Death will detach you well and goodly. No need to practice. So the world’s religions and philosophies shift the deadline, playing accounting games. Is it enlightenment, or heaven, the city on the hill, or the garden? These are head games, when there is another group of friends, gathered at the outfitters, planning their ascent of Mt. Hood. They don’t need to hope, the will do this like walking a dog.
Posted by: Edward | December 20, 2006 at 05:05 AM
Posted by: Marcel Cairo | December 20, 2006 at 08:29 AM
Marcel, I agree. Hopelessness isn't for kids. Children believe in Santa Claus, the tooth fairy, monsters who live under their bed.
We adults have similar fantasies. That's part of being human: our ability to construct alternative realities in our mind. This includes envisioning a future.
Hope is part and parcel of our consciousness. As I type a word, there's an expectation that I'll be able to type another. And another. But this is a minimal sort of hope, a small projection of what is now into what will be.
What I've been talking about in my mini-post series on hope is something other than what children or us childlike adults are capable of. It's what sages, mystics, seers, saints tell us is possible.
To be in touch with reality as it is, not as how we'd like it to be. Now, I have no idea what "as it is" means. I just am confident that I can get closer to it than I am now. This doesn't feel like hope to me; it's more like hunger--a hunger for the truth that I'm not yet able to taste.
I have a lot of sympathy for human weaknesses and frailties, because I'm a weak and frail human. I understand why people pray and hope for a miracle. I might do so myself when pressed to the limit.
And yet...I believe there is more to life than what we consider "normality." It's normal to hope. But is this the height to which we should aspire? I think it's possible to climb higher, beyond hope, to another way of seeing.
I hope this isn't just a hope.
Posted by: Brian | December 20, 2006 at 10:24 AM
Hello. Would you be interested in contributing to this?

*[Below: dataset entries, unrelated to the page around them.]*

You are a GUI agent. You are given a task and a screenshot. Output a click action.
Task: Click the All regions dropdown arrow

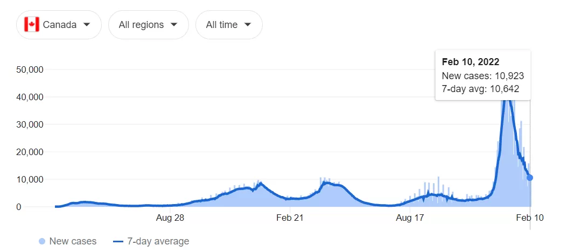[x=174, y=25]
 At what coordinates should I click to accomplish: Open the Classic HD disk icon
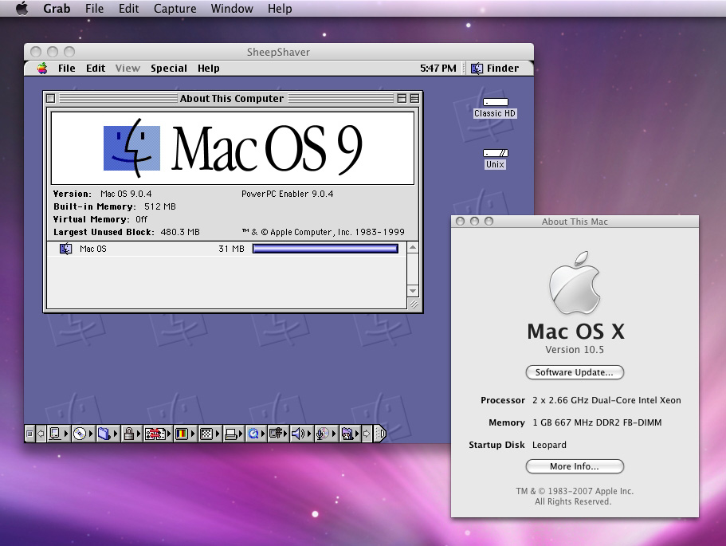(x=495, y=104)
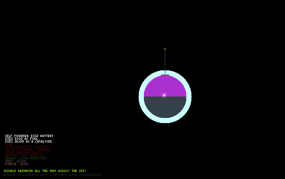The height and width of the screenshot is (179, 285).
Task: Click the 'MORE PHOTONS REACT' line
Action: [x=23, y=152]

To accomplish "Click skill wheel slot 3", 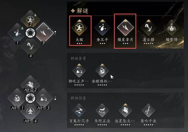I will [44, 32].
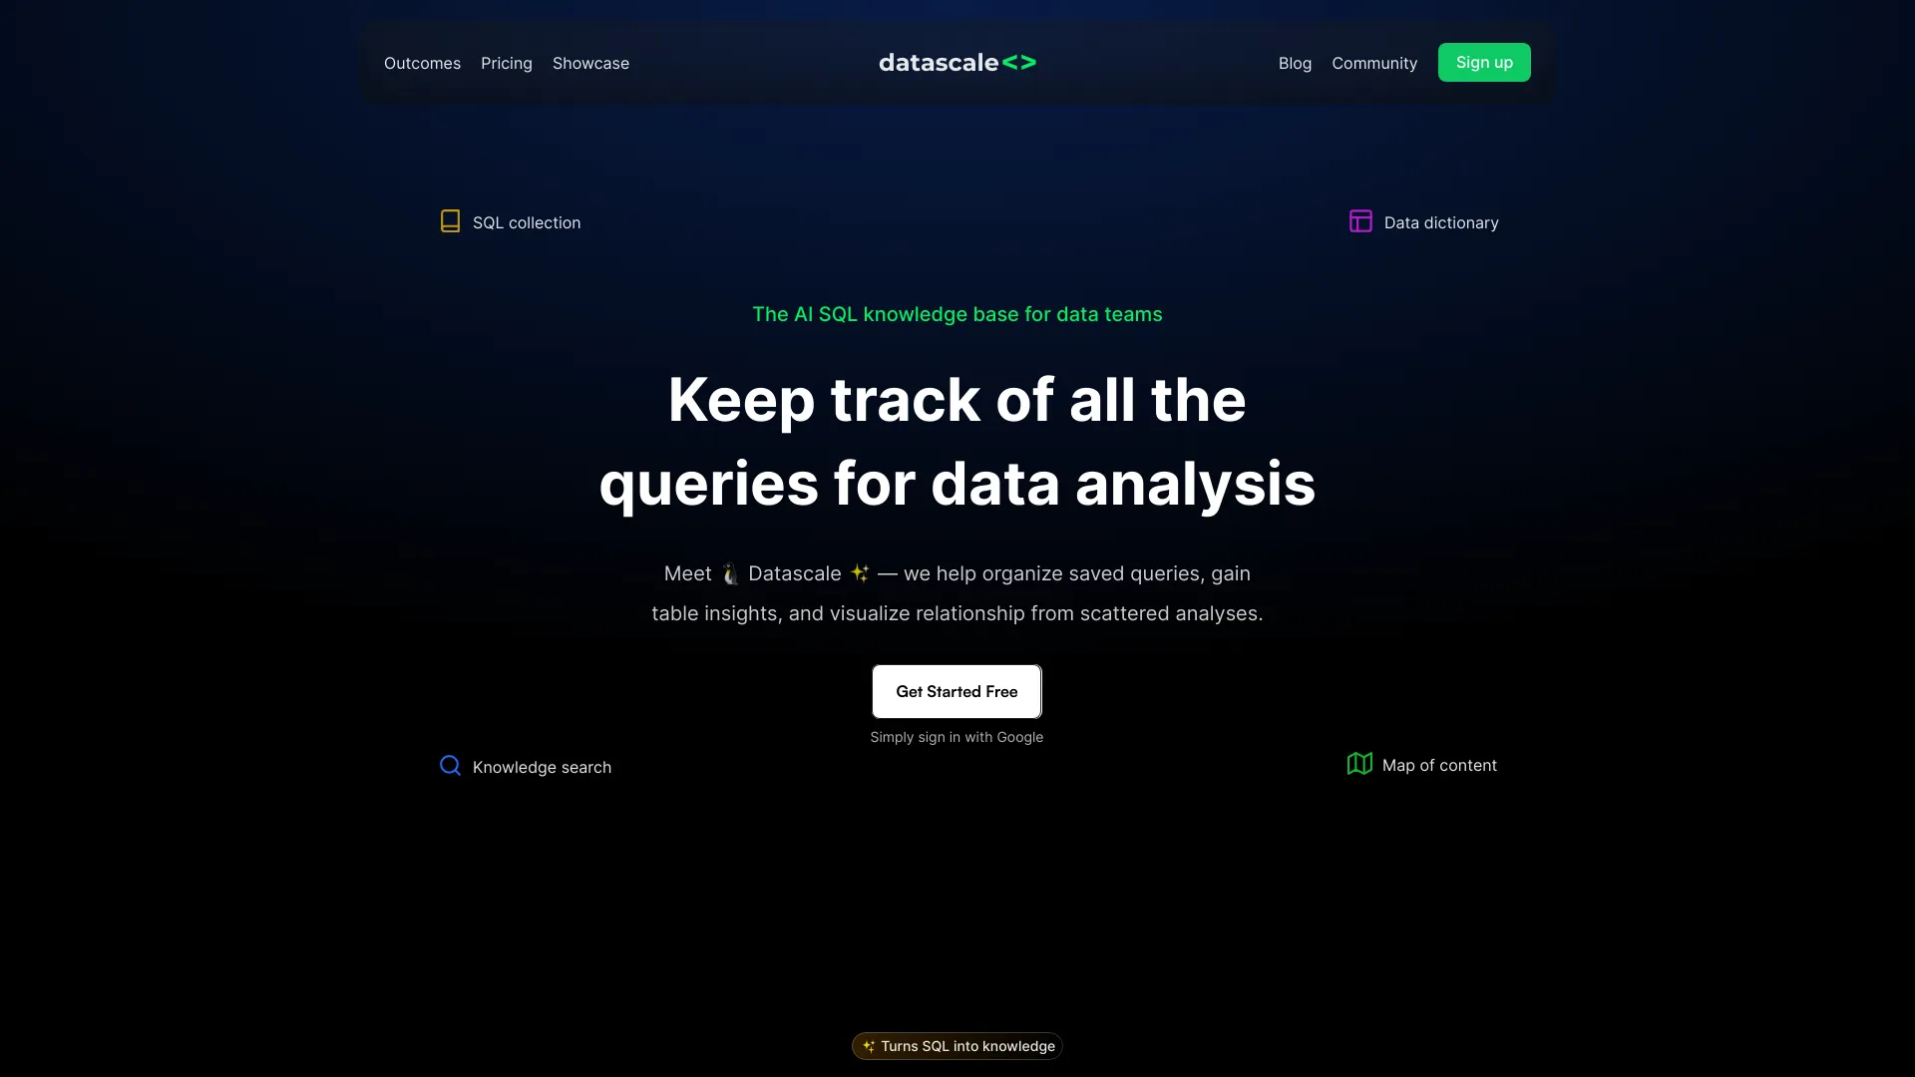The width and height of the screenshot is (1915, 1077).
Task: Expand the Knowledge search feature section
Action: tap(526, 765)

http://nicksagan.blogs.com/nick_sagan_online/2006/12/welcome_to_the_.html
Posted by: ₣łaѕђсaτ | December 20, 2006 at 11:26 AM
Oops! Well, I hope that link works. :)
Posted by: ₣łaѕђсaτ | December 20, 2006 at 11:28 AM
Behold! A Christmas miracle. A Virgin birth. A child in Bethleham is born. Actually, a Kimodo dragon in London, but as we have been told, the Lord works in mysterious ways. http://edition.cnn.com/2006/WORLD/europe/12/20/uk.komodo.reut/index.html?eref=rss_topstories
Posted by: Marcel Cairo | December 20, 2006 at 01:22 PM
I really like your thinking here, Brian.
Posted by: Dave | December 20, 2006 at 04:35 PM
And you quote Carolyn, who I consider breathtakingly wise. I really would prefer that a few people in my life, who hope I will be what I am not, would let the hope fall away.
And thank you, I always suspected the Pandora story had a hole, just couldn't quite find what was wrong with it. I think you have it nailed.
Posted by: zhoen | December 21, 2006 at 04:14 PM
this post is amazing. thank you. i need to save it so i can reread it several times.